Q: The news from Afghanistan is frightening. Recently several girls had acid thrown in their faces on the way to school, and now their friends are afraid to go to school. How did you react?

A: Like everyone, I was horrified. This was a cowardly act committed by so-called religious men who claim they act in the name of God, but it won't stop the girls from going to school. They're already back in the school where the attack happened. What's more, the vast majority of Afghans want their girls to be educated.

Q: Why are improved conditions for women and children taking so long?

A: You can't change 1,000 years of history overnight. The Taliban didn't invent this kind of treatment of women; they just took misogyny to a new and institutionalized level. It's the women reformers in Afghanistan today who are taking on brutal tribal law and extremist men and demanding change. Their stories are soul-searing, their courage remarkable. I believe they will succeed.

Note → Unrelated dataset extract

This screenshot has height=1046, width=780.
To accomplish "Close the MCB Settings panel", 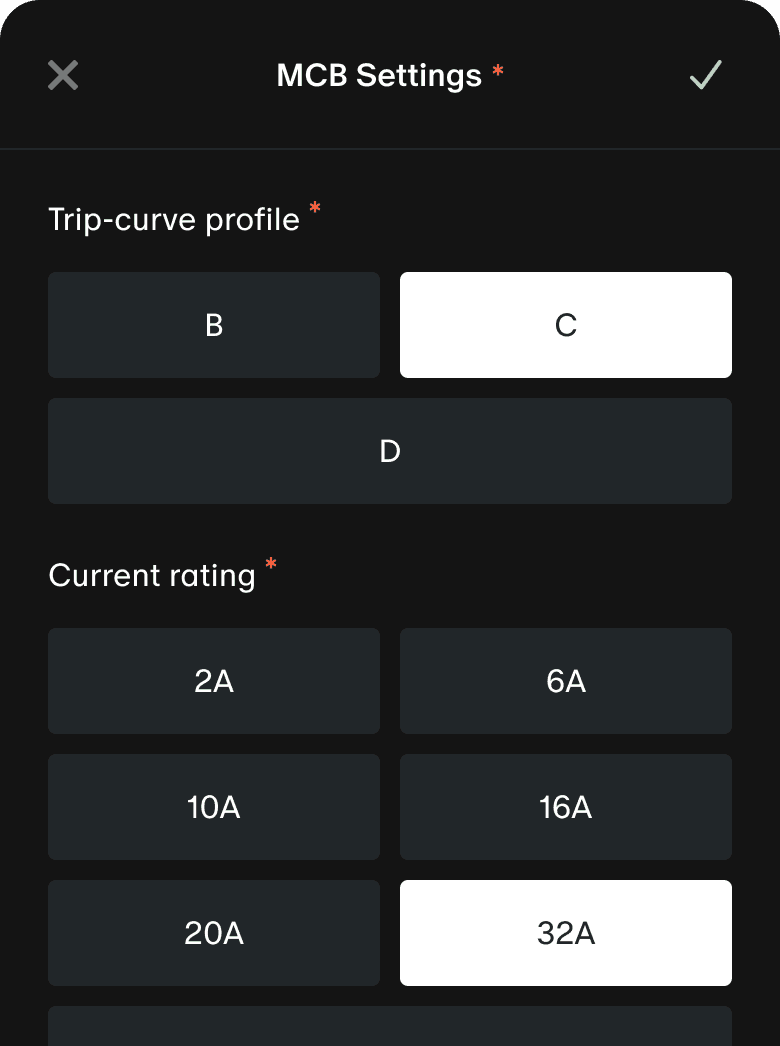I will (63, 75).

Q: In the practice of bad, a female family member is handed over to sometimes hostile foes for reparation. Don't the fathers, brothers and sons in Afghanistan love their female family members?

A: Love is an interesting comment. I think Afghans would tell you that loyalty is more to the emotional point. Having said that, I feel that fathers, brothers and sons do feel protection toward their [daughters, sisters and mothers], but they bow to the tyranny of tribal law.

Q: Women try to burn themselves to death because they have no other way at hand to escape life. What about an international rescue mission to help these women?

A: You can't remove all the women from the country. What you can do is support the women who are trying to reform the situation that they're in. Remember in the '60s and '70s in Canada, women shouldered open the door, making an opening for change for women and girls. But no government or institution went through that opening. What Canadian women discovered is that if you want to make change, you need to make it yourself.

Q: Can we ever improve women's lives there if we keep hands off culture and religion?

A: Keeping hands off culture and religion is wrong. We are so politically correct that we excuse criminal assault in the name of cultural relativity. Afghans never used to be so religiously strict. Their culture was a rich tapestry that was thousands of years old. What the fundamentalists are passing off as culture and religion in Afghanistan is foreign to the Afghans themselves.

Q: What have the biggest accomplishments been in the past few years?

A: There have been plenty of successes – an elected government, for one thing. The government has immense problems with corruption and inexperience, but it is democratically elected – that's a start. Six million children are in school, although five million are not, but that's another start.